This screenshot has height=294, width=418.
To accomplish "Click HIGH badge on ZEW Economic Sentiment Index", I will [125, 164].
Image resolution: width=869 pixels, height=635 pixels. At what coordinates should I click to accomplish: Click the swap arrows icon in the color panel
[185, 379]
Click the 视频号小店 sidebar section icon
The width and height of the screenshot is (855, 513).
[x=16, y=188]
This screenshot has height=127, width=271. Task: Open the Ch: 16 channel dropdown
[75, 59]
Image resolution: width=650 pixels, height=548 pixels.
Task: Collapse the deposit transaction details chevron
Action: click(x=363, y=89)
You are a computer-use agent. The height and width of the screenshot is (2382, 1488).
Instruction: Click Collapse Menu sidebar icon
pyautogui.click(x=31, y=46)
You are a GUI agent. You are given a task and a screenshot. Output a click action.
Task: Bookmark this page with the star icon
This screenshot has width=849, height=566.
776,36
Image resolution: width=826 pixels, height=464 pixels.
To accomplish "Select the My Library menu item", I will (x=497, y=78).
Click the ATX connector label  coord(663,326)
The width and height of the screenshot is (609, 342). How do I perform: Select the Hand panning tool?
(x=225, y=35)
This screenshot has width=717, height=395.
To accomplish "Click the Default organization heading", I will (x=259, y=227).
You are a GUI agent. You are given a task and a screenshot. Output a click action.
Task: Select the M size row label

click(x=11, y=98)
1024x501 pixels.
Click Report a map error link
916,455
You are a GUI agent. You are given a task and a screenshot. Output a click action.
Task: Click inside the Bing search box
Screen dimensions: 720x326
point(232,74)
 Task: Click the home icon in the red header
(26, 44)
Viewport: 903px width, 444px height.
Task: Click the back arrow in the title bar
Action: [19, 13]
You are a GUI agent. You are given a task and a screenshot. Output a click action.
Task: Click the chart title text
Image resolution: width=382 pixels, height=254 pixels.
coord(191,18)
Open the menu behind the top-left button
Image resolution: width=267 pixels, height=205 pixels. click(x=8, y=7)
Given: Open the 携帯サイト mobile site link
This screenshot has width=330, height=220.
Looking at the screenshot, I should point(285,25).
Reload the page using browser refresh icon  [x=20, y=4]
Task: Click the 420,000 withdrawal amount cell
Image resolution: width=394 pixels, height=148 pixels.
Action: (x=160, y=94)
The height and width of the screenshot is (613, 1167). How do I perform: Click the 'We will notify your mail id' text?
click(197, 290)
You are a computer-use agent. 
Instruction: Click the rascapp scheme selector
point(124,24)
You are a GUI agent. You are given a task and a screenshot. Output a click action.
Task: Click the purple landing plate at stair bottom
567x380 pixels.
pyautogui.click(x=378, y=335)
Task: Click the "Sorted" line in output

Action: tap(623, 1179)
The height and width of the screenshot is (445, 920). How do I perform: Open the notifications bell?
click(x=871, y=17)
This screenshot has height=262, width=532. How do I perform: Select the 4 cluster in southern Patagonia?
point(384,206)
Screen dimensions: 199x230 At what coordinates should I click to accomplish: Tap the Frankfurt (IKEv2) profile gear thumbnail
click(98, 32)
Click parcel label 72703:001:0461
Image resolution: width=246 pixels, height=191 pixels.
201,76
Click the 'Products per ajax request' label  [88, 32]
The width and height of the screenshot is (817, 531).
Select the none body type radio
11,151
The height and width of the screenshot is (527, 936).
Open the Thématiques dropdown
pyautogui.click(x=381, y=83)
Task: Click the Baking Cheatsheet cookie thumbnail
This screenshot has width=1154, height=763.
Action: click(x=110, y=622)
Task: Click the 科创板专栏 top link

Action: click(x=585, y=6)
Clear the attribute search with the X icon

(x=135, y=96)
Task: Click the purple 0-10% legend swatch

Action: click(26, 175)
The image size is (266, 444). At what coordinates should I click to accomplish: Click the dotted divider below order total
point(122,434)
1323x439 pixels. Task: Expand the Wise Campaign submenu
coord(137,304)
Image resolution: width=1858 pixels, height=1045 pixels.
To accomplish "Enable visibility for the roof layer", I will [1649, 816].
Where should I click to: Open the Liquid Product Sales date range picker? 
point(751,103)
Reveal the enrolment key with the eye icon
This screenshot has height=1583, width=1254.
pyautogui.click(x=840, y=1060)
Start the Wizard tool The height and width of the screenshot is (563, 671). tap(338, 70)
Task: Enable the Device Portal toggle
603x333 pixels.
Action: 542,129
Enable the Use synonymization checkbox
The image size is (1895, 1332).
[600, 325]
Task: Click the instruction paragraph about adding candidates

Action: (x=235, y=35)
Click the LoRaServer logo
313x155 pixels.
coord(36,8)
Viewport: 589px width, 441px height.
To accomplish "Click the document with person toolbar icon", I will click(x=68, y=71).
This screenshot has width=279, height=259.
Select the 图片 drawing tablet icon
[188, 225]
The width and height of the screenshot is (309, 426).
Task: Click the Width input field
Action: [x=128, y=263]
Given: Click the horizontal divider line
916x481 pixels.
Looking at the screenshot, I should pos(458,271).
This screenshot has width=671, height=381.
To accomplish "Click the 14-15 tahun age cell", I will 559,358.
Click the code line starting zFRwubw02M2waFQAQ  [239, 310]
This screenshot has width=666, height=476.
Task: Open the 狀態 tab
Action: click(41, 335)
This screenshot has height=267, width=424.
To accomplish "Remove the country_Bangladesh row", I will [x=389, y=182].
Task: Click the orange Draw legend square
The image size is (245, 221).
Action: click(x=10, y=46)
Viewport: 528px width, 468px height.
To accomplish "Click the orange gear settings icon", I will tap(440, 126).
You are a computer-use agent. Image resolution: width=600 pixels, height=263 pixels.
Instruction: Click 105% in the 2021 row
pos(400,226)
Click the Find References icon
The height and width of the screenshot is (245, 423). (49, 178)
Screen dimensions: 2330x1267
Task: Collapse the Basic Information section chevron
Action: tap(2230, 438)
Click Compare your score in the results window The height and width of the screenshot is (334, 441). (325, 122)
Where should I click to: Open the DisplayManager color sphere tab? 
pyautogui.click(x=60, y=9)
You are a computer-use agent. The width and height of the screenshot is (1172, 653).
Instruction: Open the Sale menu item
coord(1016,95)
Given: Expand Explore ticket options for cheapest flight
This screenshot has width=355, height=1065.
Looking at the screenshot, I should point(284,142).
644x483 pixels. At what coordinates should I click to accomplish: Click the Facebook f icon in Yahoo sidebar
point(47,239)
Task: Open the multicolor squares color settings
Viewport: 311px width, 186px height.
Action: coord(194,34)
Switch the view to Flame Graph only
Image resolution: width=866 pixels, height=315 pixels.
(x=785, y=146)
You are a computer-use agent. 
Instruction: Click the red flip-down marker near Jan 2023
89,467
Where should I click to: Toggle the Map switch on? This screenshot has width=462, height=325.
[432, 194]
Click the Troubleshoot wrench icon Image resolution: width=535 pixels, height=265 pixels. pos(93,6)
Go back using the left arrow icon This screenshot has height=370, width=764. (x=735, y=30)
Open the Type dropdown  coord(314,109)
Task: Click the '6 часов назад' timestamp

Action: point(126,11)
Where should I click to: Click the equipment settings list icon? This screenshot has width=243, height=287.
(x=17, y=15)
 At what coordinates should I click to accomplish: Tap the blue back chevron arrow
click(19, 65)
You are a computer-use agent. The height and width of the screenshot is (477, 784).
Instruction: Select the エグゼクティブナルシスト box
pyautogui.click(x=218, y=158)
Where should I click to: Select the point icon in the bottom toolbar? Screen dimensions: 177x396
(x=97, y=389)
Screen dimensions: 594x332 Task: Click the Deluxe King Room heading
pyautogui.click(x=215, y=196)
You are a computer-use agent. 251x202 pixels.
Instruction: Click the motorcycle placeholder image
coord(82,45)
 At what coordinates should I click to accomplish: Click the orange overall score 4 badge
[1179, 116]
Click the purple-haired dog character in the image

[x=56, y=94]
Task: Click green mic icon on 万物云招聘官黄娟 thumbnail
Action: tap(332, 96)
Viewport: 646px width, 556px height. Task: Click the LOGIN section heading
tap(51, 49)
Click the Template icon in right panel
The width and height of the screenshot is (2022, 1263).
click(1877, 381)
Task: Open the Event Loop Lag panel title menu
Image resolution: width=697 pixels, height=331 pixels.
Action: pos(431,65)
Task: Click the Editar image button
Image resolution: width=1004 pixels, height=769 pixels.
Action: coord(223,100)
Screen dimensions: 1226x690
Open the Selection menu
----------------
**What the exercise asks**
Collect every line of the records above that contains the string "Enable", treating uppercase and lowercase as different.

**Response to this exercise**
To accomplish "Enable visibility for the roof layer", I will [1649, 816].
Task: Enable the Device Portal toggle
Enable the Use synonymization checkbox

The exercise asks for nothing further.